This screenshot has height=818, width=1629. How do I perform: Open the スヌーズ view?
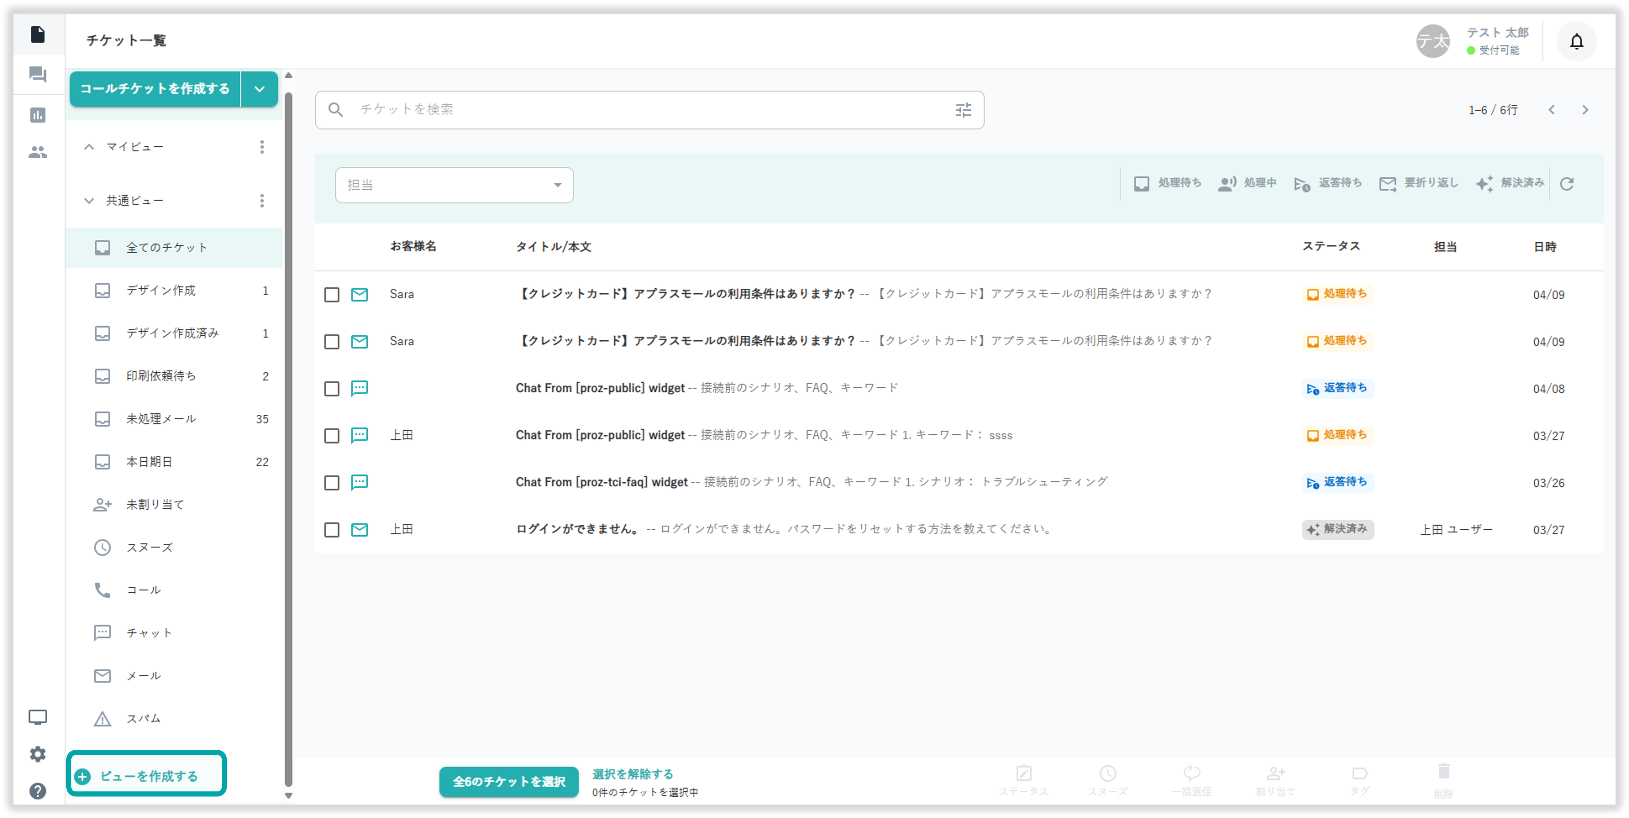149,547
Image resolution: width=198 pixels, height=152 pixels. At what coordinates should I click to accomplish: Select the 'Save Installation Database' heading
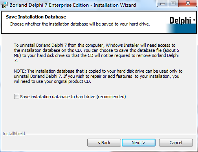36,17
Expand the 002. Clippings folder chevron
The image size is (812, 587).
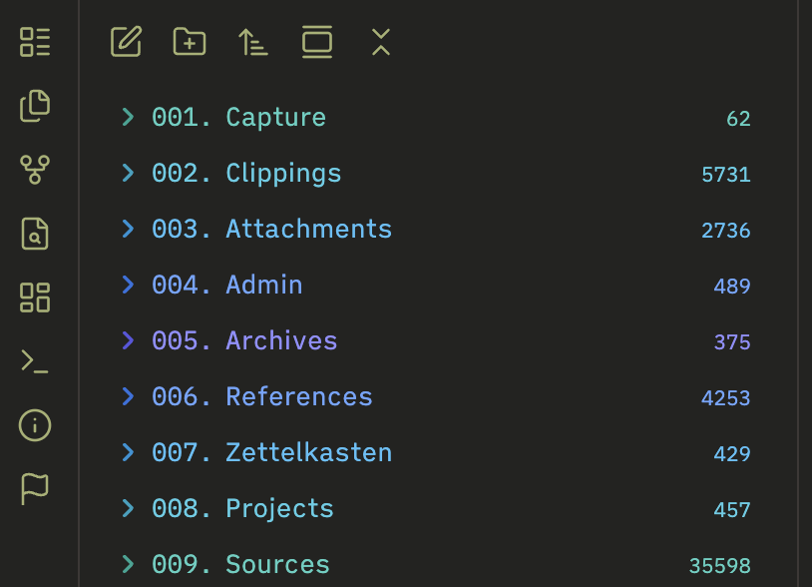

▶ [REQUEST]
Rewrite all of the data above, including the requests, but multiply each coordinate in the answers by 0.45 and round to the nearest whole number, with halves going up. Keep the numbers in the requests unchanged, and leave out the pictures.

▶ [SOLVED EXERCISE]
This screenshot has height=818, width=1629. How do I perform: Open the スヌーズ view?
67,246
Image resolution: width=198 pixels, height=152 pixels. At what coordinates should I click to accomplish: Select the 'Save Installation Database' heading
16,8
Expand the 002. Clippings folder chevron
The image size is (812, 587).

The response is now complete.